The guidance of an attorney is important in these cases because identity theft allegations are defensible. Often, the evidence used in these cases is circumstantial and inconclusive. Your attorney could make the case to the jury that the evidence against you does not merit a conviction.
The attorneys of Gerald Miller know what is at stake when facing identity theft charges. Our team will work tirelessly to help you fight back against the charges you currently face. Reach out to us today to learn more about your options.
Understanding Identity Theft Charges in Minnesota
In Minnesota, the crime of identity theft is governed by Minnesota Statutes Section 609.527. This criminal offense is designed to punish the theft or use of another person’s identity for fraudulent purposes. The statute defines identity as any name, number, or data transmission that may be used, alone or in conjunction with any other information, to identify a specific individual or entity, including any of the following:
- a name, Social Security number, date of birth, official government-issued driver’s license or identification number, government passport number, or employer or taxpayer identification number;
- unique electronic identification number, address, account number, or routing code; or
- telecommunication identification information or access device.
The crime of theft applies to anyone that transfers, possesses, or uses an identity that belongs to another person. There is also an element of intent to this offense, as the statute requires proof of intent to use the identity to commit, aid, or abet any form of illegal activity. In many cases, these identities are used to further a separate fraudulent scheme.
Penalties for Identity Theft in Minnesota
The potential penalties stemming from an identity theft conviction could cover a wide range. Depending on certain factors, you could be facing misdemeanor, gross misdemeanor, or even felony charges. These factors include the financial loss suffered by the victims as well as the number of individuals who are involved.
Misdemeanor identity theft
A misdemeanor is the lowest level of criminal penalty under Minnesota state law. If convicted of misdemeanor identity theft, you could face up to 90 days in jail, a maximum fine of $1,000, or a combination of the two. Misdemeanor identity theft is the appropriate charge when the case involves a single victim and less than $250 in total losses.
Gross misdemeanor identity theft
While not a felony, the penalties associated with a gross misdemeanor are steeper than a standard misdemeanor. If convicted, you could face a fine of up to $3,000 and as much as a year in jail. The state will pursue gross misdemeanor identity theft charges in cases where there is a single victim with losses between $250 and $500.
Felony identity theft
The consequences of a felony identity theft conviction are much higher. Determining the penalties associated with a felony conviction can be confusing, as there is a sliding scale depending on the number of alleged victims and the amount of financial losses they have sustained.

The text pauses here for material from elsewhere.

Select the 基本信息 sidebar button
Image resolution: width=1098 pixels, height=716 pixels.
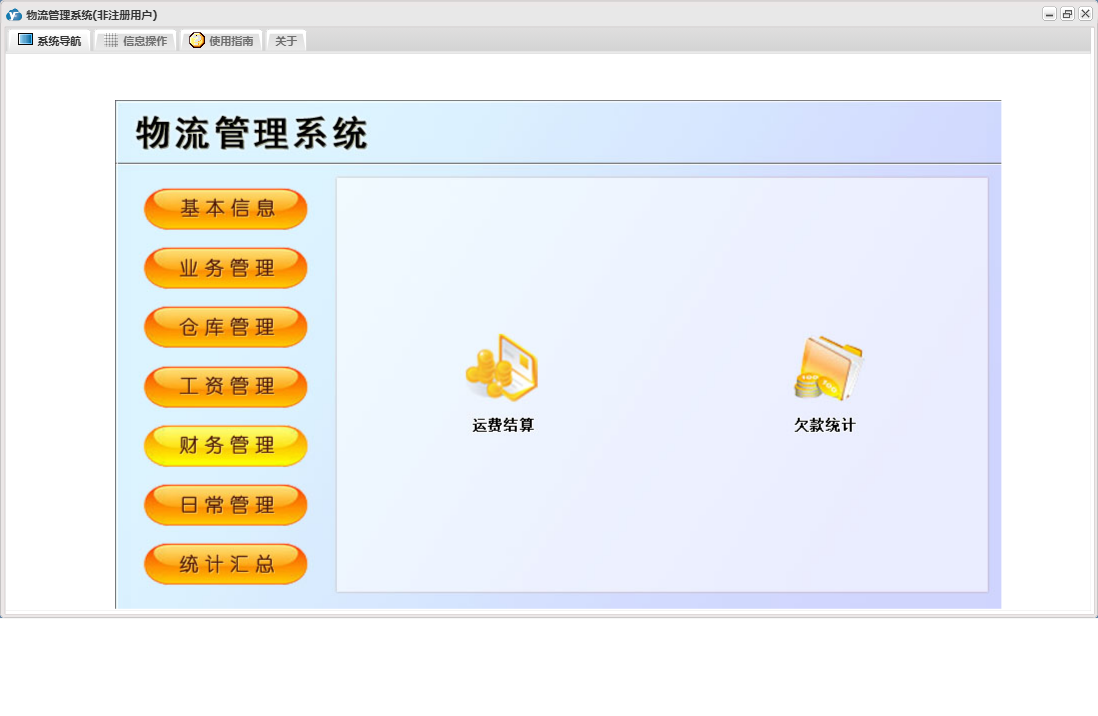(226, 209)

A conviction for identity theft will lead to as much as five years in prison as well as a fine of up to $10,000 in cases where the total losses range between $500 and $2,500. Additionally, this penalty range applies when there are either two or three victims.

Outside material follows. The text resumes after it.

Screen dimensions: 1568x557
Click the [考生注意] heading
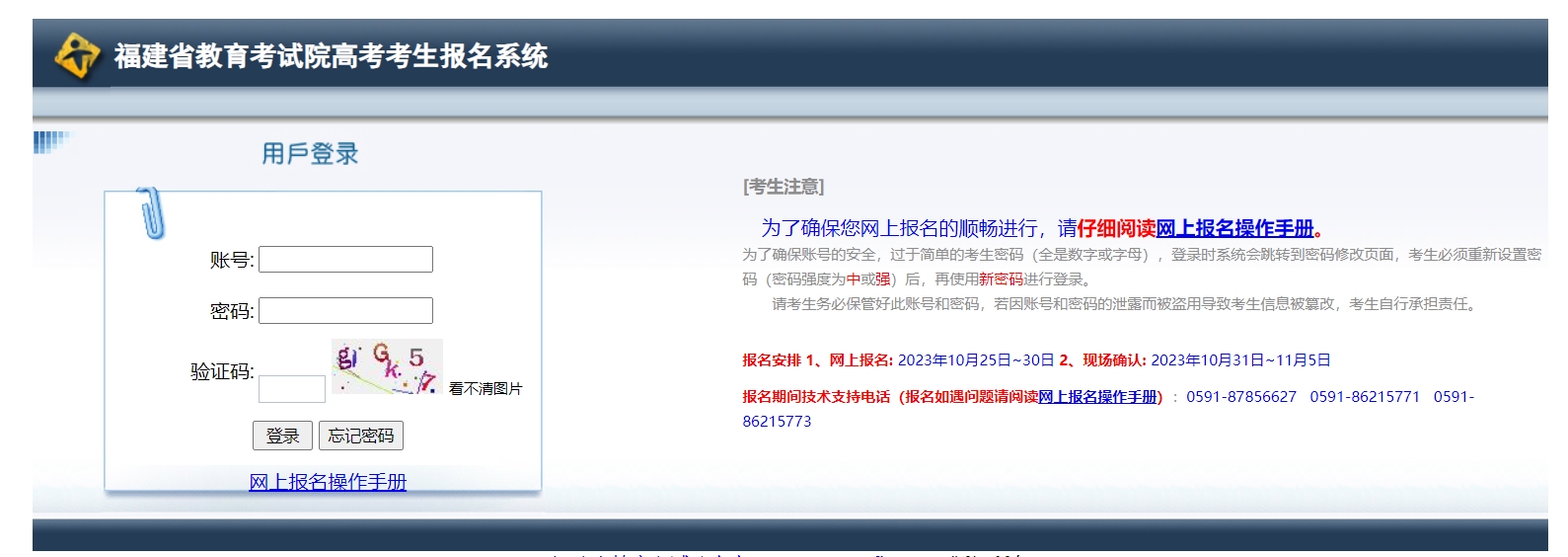coord(784,187)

The penalties increase to a maximum of 10 years in prison and a fine of no more than $20,000 in some situations. Specifically, this range of penalties is a possibility in cases where there are between four and seven victims. Alternatively, this penalty is appropriate when the total losses are between $2,500 and $35,000.

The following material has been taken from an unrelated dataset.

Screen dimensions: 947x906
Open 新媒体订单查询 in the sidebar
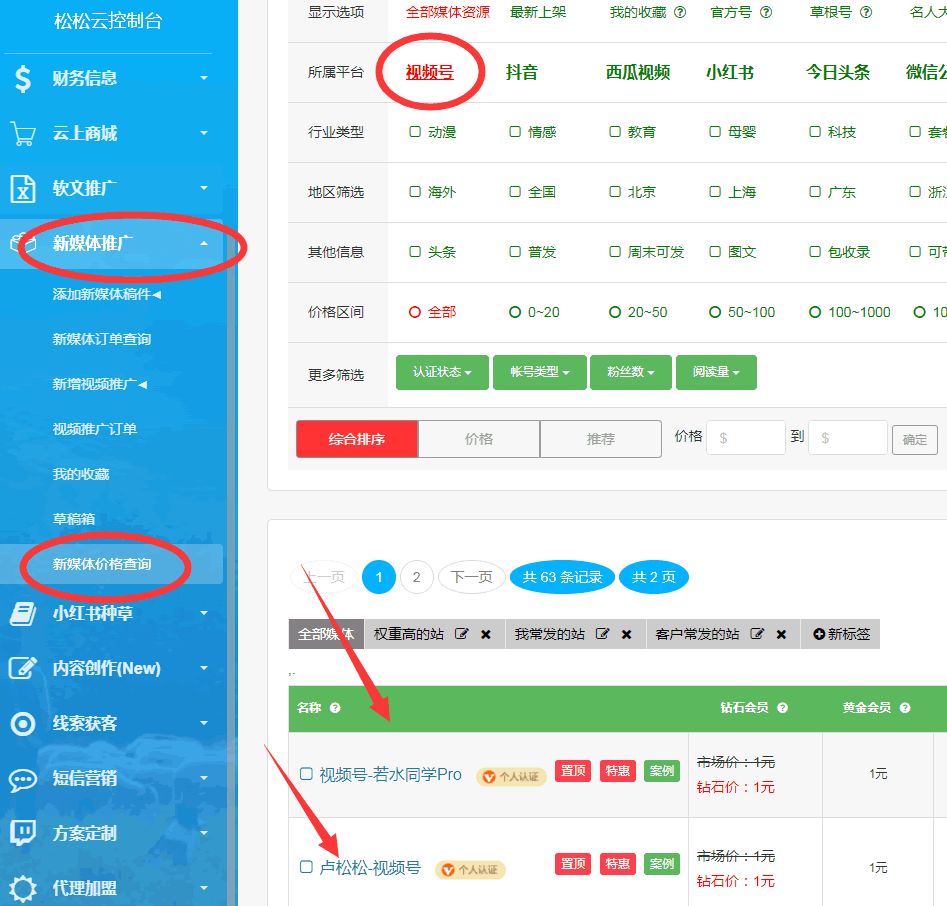pos(102,339)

In cases where there are more than 8 victims or the total losses exceed $35,000, the penalties are much higher. This type of felony conviction will result in up to 20 years in prison and a fine of not more than $100,000.
Potential Defenses for your Identity Theft Case in Minnesota
The fact that you have been accused of identity theft does not guarantee that you will face a conviction. In fact, many people facing identity theft charges see their cases dismissed entirely before trial. The outcome of your case will largely depend on the strength of your defense strategy.
The good news is that there are many potential defense strategies to choose from. However, these strategies apply on a case by case basis. One approach might be right for your case while another might not fit at all. Our firm could help you review the facts of your arrest and assist you with developing the appropriate defense strategy in your identity theft case.
Some allegations of identity theft result from nothing but a misunderstanding. One of the key elements of any identity theft case is that the use of the information must be unauthorized. If you were authorized by the owner of the personal information to use it, you are not guilty of a crime.
It is worth noting that this defense requires not only authorized use, but also permission to use it in the specific way alleged by the prosecutor. If you were previously permitted to use the personal information of another person but continue to do so after they withdraw that approval, this defense will not apply to you.
Sometimes the police simply misidentify the person responsible for an act of identity theft. This is especially likely in cases where the alleged identity theft occurred online. Tracking down the culprit in these cases is often based on complex technical information. Any misunderstanding regarding that information could lead the police to arrest the wrong person.
Lack of Intent
In order for the state to convict you of identity theft, they must show that you used another person’s information with fraudulent intent or for an unlawful purpose. If they cannot do so, you are entitled to an acquittal. Even if you have another person’s information without their consent, you have not committed the offense of theft unless you intended to use it for something fraudulent or illegal.
Of course, intent can be a difficult thing to prove. Even if you had no intent to use another person’s information for an unlawful purpose, the state could claim that you did. Your attorney could make the case that you lacked the intent necessary to commit this crime.
There are times when the police are so intent on pursuing criminal charges that they will violate the rights of the accused in order to secure a conviction. You have rights under the constitution that protect you from unlawful searches or seizures.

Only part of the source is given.